> Exercise prompt: When you reach the line containing "Directorio (57, 2552)", start transcribing exactly and continue through the last line of the data, skipping every picture.

> Data supplied:
※ ※ ※

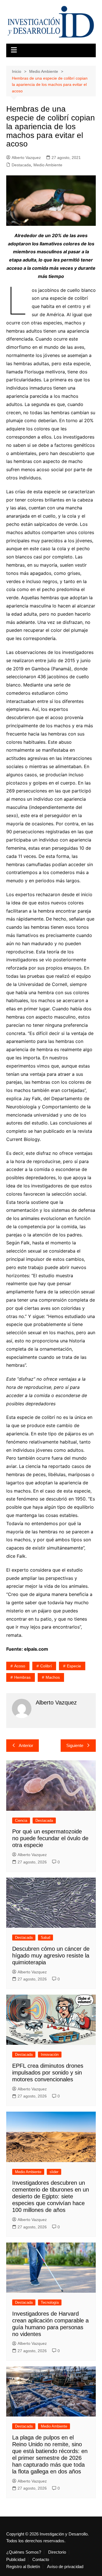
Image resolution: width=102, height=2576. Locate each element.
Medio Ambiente (47, 165)
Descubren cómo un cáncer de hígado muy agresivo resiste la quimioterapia (51, 1955)
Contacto (40, 2559)
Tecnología (50, 2302)
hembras (22, 1677)
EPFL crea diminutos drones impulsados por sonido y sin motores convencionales (47, 2072)
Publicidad (15, 2559)
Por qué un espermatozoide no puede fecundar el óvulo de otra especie (50, 1838)
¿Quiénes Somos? (23, 2552)
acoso (19, 1666)
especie (74, 1666)
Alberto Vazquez (26, 157)
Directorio (57, 2552)
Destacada (21, 165)
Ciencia (21, 1820)
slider (54, 2172)
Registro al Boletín (23, 2566)
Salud (45, 1937)
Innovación (50, 2054)
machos (53, 1677)
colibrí (46, 1666)
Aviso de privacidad (65, 2566)
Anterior (26, 1745)
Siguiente (74, 1745)
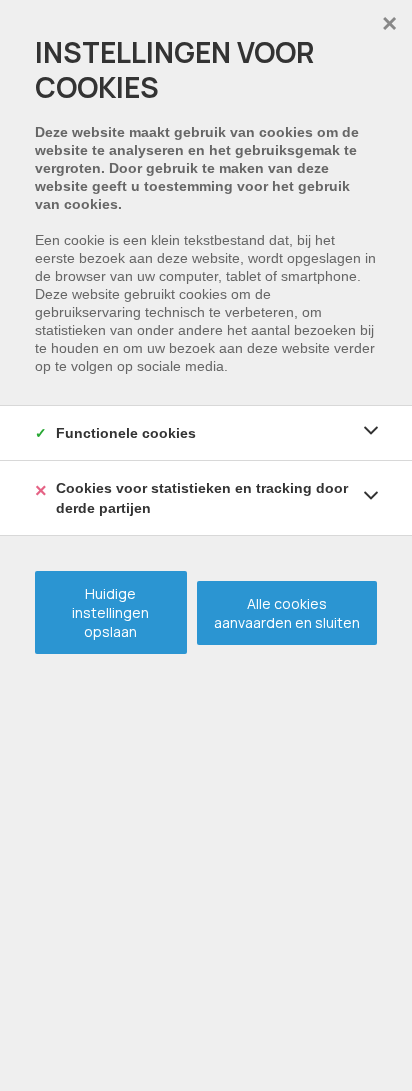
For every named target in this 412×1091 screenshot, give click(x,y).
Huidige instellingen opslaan (110, 612)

※ ※ ※

> Exercise response:
Directorio (57, 2552)
Destacada (21, 165)
Ciencia (21, 1820)
slider (54, 2172)
Registro al Boletín (23, 2566)
Salud (45, 1937)
Innovación (50, 2054)
machos (53, 1677)
colibrí (46, 1666)
Aviso de privacidad (65, 2566)
Anterior (26, 1745)
Siguiente (74, 1745)
For every named target in this 412×1091 screenshot, give click(x,y).
Huidige instellingen opslaan (110, 612)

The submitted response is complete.